I was thinking you could require locals to be marked as floating point values to allow efficient use while inside functions. But this adds complication to an interpreter that otherwise doesn’t care, and, as you point out, a JIT could infer this from usage.

This inference will need to be smart enough to recognize certain “bitxor” and “bitand” operations are really code for “fneg,” “fabs,” etc.

Well, there are a couple options:

1. BitConverter.ToSingle() and BitConverter.GetBytes(float). The former converts 4 bytes from an existing byte[] to a float; the latter allocates a new array containing the bytes of the float. Allocating a temporary 4 byte array could still be more efficient than doing a bunch of computations to encode the number.

2. BitConverter.Int64BitsToDouble() and BitConverter.DoubleToInt64Bits(). These convert between long and double, so you’d need to do some bit shifting to extend the float bits to double bits and then cast the converted value from double back to float, but it’s less involved than doing all the encoding yourself and requires no allocations.

Yeah, I’ll have to try it both ways and see. In a micro-benchmark outside the context of glulx, the formula is 40% faster than the allocation.

Maybe Microsoft’s implementation is smarter, but Mono’s Int64BitsToDouble just calls GetBytes and ToDouble, resulting in even more allocation.

Huh! How are you testing it? The allocation itself should be very cheap, it’s the GC where you end up paying, and in practice I’d expect that the GC will usually take place while the terp is waiting for user input anyway.

Indeed, according to Reflector, Microsoft’s implementation is:

```[SecuritySafeCritical] public static unsafe double Int64BitsToDouble(long value) { return *(((double*) &value)); }```
In fact, you could use something similar in your own code to go directly between int and float, although including unsafe code would make your assembly unverifiable. (Alt: you could put the unsafe part in a separate assembly, and replace it with a less direct version for platforms that require verifiable code.)

I’ve started updating the Glulx spec to include this floating-point feature. The new sections are excerpted here:

eblong.com/zarf/tmp/floatspec.txt

Nothing much has changed since the last time I posted about it. You’ll see some incomplete bits. But it’s incomplete by definition until the first implementation is done, anyhow. I haven’t started to work on that yet.

Cool.

In the description of fadd/fsub/fmul/fdiv, it says:

What happens with Inf+Inf (possibly PositiveInf+NegativeInf) and Inf*Inf (ditto)?

+Inf + +Inf = +Inf.
+Inf + -Inf = NaN (I was trying to imply this with the Inf-Inf line… Subtraction is always addition with the opposite sign.)
Multiplications produce infinity with the appropriate sign bit.

I’m going by Javascript’s behavior, when writing the spec.
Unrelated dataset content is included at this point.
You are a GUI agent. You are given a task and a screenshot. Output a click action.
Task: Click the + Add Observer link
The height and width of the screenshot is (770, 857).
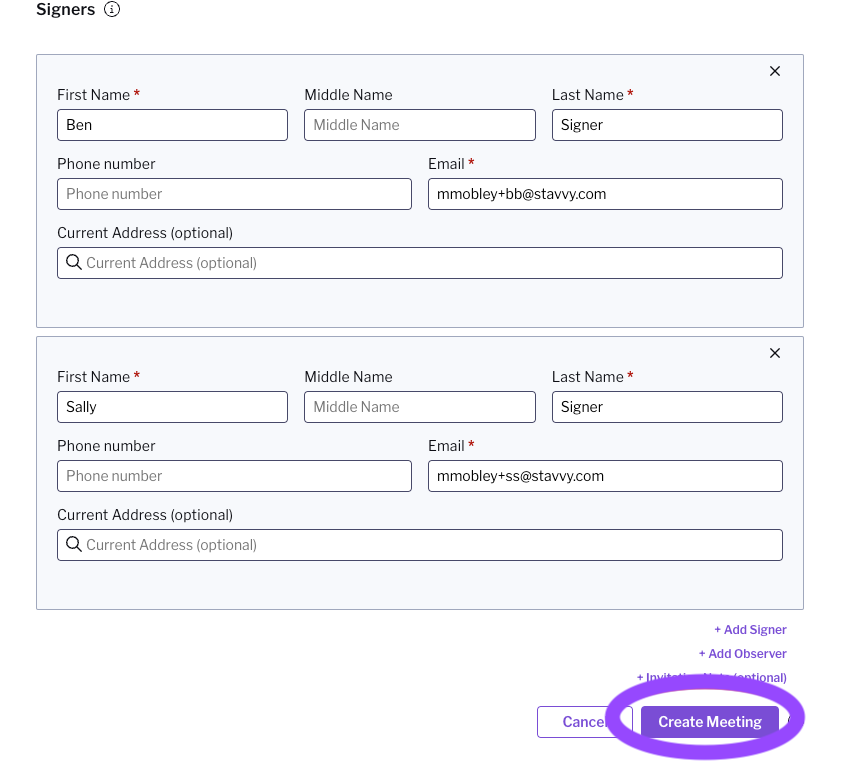click(x=742, y=654)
You can do the tests yourself. If I find cases where libc varies, I’ll rethink them.

Just checking, your proposal is not only compatible with JS floats, but also with C floats correct? Firefox 4 will have support for typed arrays, so if they could be used that would obviously be wonderful. We’d want to use an DataView, which would provide access to ints of all lengths and 32bit floats, all referencing one compact ArrayBuffer.

cvs.khronos.org/svn/repos/regis … -spec.html

I’ve nearly finished the C (Glulxe) implementation.

It should be possible to use that spec, and keep main memory (and local variable blocks) as an ArrayBuffer. Won’t know for sure until we try it, of course.

This is now implemented in Glulxe and Quixe. You can see the test suite, or rather be dazzled by its blizzard of opaque numbers and operators:

eblong.com/zarf/glulx/quixe/test/play.html

(Type “allfloat” to run just the float tests.)